# START OF Document extract

People love to find a favorite hobby. Needlepoint, gardening, tennis, golf…while these are well-known past-times, none can compare to the fastest growing interest group in the US and Canada. Yup. Hmmm. So, just what is this hobby?
Toss away those penny magazines and turn off your TV. Park the golf clubs in the garage and throw those tennis balls in the locker room. Birds are the new celebrities. Uncover those binoculars and find your favorite walking shoes – there are avians afoot…nope, “there are avians a-wing!”
It’s time for you to become a birder.
If you want to find an activity that embraces conservation, outdoor activity, exercise and self-improvement goals you have found it. Birdwatching can be enjoyed by anyone from the age of 5 to 95, from high-energy athletes to those with specialized goals. Jump into birdwatching to the level and expense that suits your free time and budget. Hit the stores to find that ideal “5 grand” camera… or just pull out the lawn chair from the back porch.

# END OF Document extract
# START OF Material supplied

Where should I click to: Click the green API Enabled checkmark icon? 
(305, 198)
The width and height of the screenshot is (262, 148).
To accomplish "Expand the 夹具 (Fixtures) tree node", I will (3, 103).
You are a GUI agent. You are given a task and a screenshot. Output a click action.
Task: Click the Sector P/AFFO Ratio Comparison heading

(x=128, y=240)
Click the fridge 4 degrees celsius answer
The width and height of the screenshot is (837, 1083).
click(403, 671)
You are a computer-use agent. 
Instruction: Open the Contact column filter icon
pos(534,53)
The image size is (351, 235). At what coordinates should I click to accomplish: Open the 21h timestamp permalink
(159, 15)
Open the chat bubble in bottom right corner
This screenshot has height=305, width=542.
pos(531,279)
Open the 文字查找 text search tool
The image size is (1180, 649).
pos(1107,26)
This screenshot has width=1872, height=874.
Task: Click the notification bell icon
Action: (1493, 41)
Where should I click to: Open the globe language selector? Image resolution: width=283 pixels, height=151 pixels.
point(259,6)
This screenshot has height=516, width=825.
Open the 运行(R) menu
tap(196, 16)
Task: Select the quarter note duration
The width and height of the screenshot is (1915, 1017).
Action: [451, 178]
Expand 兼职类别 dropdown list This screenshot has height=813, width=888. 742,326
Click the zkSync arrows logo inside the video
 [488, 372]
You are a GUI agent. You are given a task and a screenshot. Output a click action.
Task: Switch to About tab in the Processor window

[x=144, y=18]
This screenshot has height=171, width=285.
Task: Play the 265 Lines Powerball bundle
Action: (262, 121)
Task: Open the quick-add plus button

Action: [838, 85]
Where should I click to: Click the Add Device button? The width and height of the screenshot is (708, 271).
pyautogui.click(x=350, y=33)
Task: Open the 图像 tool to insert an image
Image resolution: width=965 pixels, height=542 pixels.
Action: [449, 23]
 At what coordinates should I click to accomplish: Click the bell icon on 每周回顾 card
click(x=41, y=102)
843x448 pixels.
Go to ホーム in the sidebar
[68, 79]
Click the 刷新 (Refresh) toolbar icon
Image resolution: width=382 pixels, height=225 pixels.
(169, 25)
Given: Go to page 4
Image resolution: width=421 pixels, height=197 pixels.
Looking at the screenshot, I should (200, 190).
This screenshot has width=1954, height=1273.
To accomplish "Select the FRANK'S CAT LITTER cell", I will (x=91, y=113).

# END OF Material supplied

• **Given task 1**: Repeat the birdwatching text from "If you want" to "the back porch.".
• **Given task 2**: What range of ages does the birdwatching text say can enjoy birdwatching?
Rely only on the birdwatching text, not on the rows.

• **Finished answer 1**:
If you want to find an activity that embraces conservation, outdoor activity, exercise and self-improvement goals you have found it. Birdwatching can be enjoyed by anyone from the age of 5 to 95, from high-energy athletes to those with specialized goals. Jump into birdwatching to the level and expense that suits your free time and budget. Hit the stores to find that ideal “5 grand” camera… or just pull out the lawn chair from the back porch.

• **Finished answer 2**: Anyone from the age of 5 to 95.